■ Goal
Report how many lines in the data below contain the string "height". Case counts. Give only the number.
══ Records supplied ══
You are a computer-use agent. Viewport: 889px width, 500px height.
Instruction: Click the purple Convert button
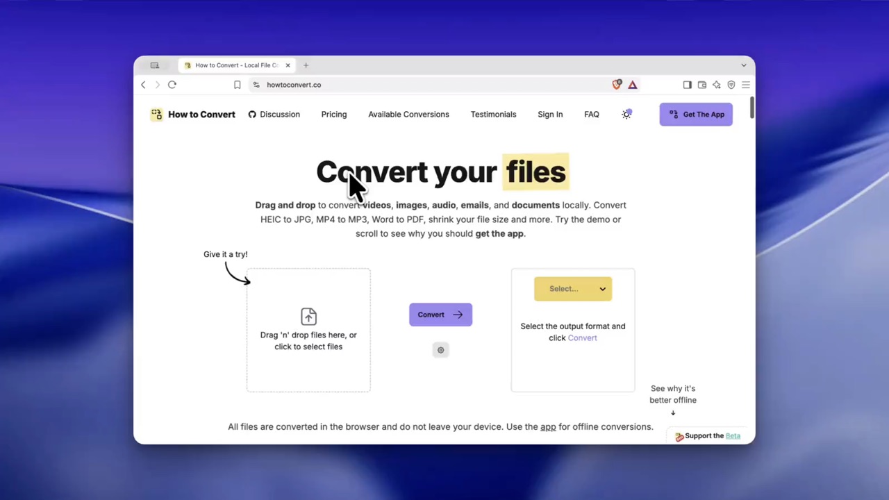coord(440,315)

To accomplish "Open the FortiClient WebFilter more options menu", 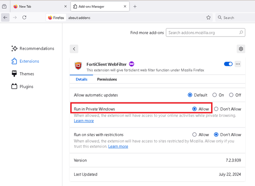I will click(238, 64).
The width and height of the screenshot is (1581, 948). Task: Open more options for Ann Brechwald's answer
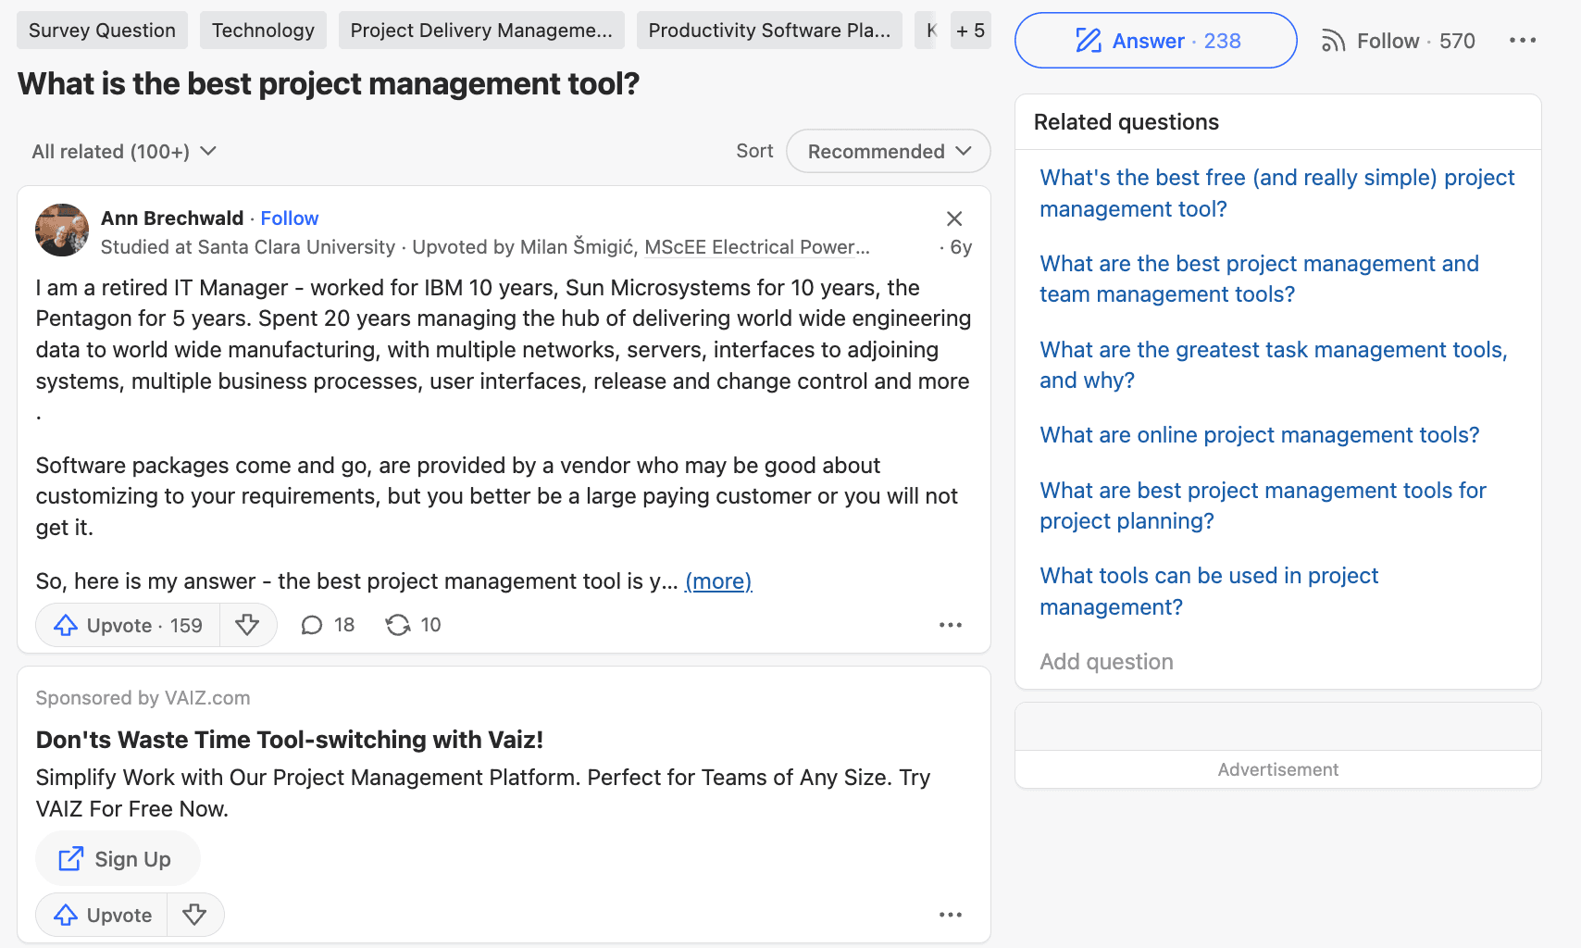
═══
══ Records supplied ══
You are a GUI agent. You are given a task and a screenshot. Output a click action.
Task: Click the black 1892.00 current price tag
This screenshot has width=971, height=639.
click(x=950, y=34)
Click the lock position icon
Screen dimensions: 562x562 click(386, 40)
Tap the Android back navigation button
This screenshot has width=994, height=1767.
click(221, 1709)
═══
■ Completed task
4